Synchrony

by 30xf



Series: 201 Days Of X Files [91]
Category: The X-Files
Language: English
Status: Completed
Published: 2020-05-16
Updated: 2020-05-16
Packaged: 2021-03-02 18:27:08
Rating: Not Rated
Warnings: Creator Chose Not To Use Archive Warnings
Chapters: 1
Words: 882
Publisher: archiveofourown.org
Story URL: https://archiveofourown.org/works/24211327
Author URL: https://archiveofourown.org/users/30xf/pseuds/30xf
Series: 201 Days Of X Files [91]
Series URL: https://archiveofourown.org/series/315719
Comments: 2
Kudos: 3





	Synchrony

"How many times have you read my senior thesis, Mulder?" Scully asks, settling herself in the passenger seat of the car.

I clear my throat, starting the car and fastening my seat belt.

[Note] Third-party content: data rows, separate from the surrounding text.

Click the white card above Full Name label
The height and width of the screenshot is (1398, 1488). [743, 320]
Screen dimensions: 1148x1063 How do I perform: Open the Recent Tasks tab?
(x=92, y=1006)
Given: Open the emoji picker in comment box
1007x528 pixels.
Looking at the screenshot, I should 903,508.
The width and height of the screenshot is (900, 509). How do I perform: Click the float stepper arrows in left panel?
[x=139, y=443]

There's not a chance I'm telling her how many times I've read that thing. "What do you mean by that?" I smirk at her, pulling out of the hospital parking lot.

Scully rolls her eyes, pressing the preset buttons of the radio on our FBI fleet sedan, despite never having programmed them. "You gave me a direct quote from it. I lived and breathed that thing for months and even I don't remember it that well." She stops on the only station coming in clearly, which appears to be classic rock.

I chuckle, looking in her direction for only a moment before answering honestly, "I've read it a couple of times. I've got a good memory." It's not really a lie. I do have a good memory, and I haven't actually read it in a while.

"Better than mine," she sighs, looking out the window into the darkness.

"It was good, Scully. You should be proud of it," I tell her. I don't assume she needs to be told this, but I figure it can't hurt.

"I know it was good," she assures me, fixing me with her eyes. "I never said it wasn't good--I just said I didn't remember it." She's got an appropriate smirk on her face that I fully appreciate before she looks away.

I laugh, nodding, "Fair enough."

"Honestly though, most people probably wouldn't want to remember anything their twenty-three-year-old selves wrote."

I nod again, longer than I should, as my brain keeps time with the music. "But most twenty-three-year-olds typically write about broken hearts and finding themselves. Most twenty-three-year-olds aren't rewriting Einstein." I sound impressed, because I am. As impressed as I was when I read her thesis before I met her in our basement office.

She's quiet, and I mistake it for pride. "I don't think I could bear to read it again now," she muses. "God, I can't imagine how pretentious it must sound." She says the last part mostly to herself, but I hear it loud and clear.

"It's not pretentious. Why would you think it's pretentious?"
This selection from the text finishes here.